What do you dislike?
I'd prefer Chef's focused on chef-solo for most of its beginning tutorials as I find it the easier mode to start with and also the most useful one for most small organizations. The fact that chef-solo is not the tutorials assume makes it harder for a beginner to understand how it works.
I also think they could be more backwards compatible in new releases. I remember it took me quite a while to fix some old recipes I had so that it would work in newer Chef releases...
They use JIRA to manage their tickets and I really don't like JIRA.
Recommendations to others considering the product:
I'd recommend starting with the chef-solo mode, which is much easier to start with and well suitable even for more complex servers infra-structure. Also, take some time to learn some Ruby if you are not comfortable with the language.
What problems are you solving with the product? What benefits have you realized?
We integrate Chef and Capistrano to manage our servers and deploy our applications.

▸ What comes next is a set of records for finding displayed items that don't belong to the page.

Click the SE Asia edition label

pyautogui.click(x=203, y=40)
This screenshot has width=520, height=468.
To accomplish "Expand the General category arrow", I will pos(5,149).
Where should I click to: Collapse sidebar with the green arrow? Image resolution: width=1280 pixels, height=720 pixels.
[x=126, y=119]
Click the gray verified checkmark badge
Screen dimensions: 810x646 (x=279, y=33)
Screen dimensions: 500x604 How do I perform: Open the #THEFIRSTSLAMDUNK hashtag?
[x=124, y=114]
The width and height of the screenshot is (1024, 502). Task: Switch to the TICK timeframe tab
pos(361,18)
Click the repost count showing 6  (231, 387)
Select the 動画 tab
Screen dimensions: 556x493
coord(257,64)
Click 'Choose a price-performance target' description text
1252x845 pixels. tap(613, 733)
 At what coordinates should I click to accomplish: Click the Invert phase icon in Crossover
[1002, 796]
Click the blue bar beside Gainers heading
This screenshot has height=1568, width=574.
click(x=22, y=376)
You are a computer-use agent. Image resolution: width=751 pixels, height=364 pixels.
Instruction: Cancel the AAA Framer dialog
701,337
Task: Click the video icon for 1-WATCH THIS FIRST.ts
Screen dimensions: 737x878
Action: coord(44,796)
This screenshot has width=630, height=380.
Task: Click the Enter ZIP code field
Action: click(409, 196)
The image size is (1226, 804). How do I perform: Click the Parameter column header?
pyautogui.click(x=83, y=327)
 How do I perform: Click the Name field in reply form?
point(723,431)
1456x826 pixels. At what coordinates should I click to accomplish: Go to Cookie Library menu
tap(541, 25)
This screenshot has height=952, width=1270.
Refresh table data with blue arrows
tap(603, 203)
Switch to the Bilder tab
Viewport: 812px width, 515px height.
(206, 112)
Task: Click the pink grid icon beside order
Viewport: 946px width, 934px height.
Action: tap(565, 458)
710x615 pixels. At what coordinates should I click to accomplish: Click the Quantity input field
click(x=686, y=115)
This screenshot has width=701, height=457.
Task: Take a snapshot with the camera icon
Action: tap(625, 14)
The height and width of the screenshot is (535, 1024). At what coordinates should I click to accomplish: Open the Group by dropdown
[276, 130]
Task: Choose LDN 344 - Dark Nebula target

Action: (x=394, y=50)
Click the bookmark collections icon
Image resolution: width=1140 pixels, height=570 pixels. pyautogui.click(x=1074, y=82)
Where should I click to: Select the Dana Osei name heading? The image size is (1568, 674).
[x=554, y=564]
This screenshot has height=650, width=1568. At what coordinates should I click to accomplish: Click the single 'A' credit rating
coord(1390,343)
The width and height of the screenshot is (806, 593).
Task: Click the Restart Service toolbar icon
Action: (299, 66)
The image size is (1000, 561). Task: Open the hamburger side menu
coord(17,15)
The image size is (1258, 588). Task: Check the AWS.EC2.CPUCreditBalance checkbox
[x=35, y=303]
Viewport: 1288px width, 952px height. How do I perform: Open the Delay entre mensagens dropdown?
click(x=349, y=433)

Since both are written in Ruby, we can share a dynamic configuration written as a Ruby DSL that is used by both Chef recipes and Capistrano tasks. We use Capistrano to run Chef in the servers requiring changes.
For example, we manage multiple environments and applications in a shared set of servers. We have a database server and two application servers and we are able to properly manage the database in the database server through Chef, configure Solr, install packages in the application servers, set up nginx in the right server and everything that is required for the application to run and finally run the deploy procedure using Capistrano tasks, which are more well suited to handle deploys and rollbacks than Chef is. The server management part is handled by Capistrano running chef-solo in the right servers. Then the deploy proceeds as usual with regular Capistrano tasks. All with a single command line that will inform the application, which application server to deploy to and the environment (production, Cert, experimental, staging and others).
Being able to run a single command to handle the full deployment cycle gives a lot confidence specially because there are lots of steps involved for our applications to be properly configured and run in our servers... It would be really easy to forget some of those steps in a big release without the automated recipes.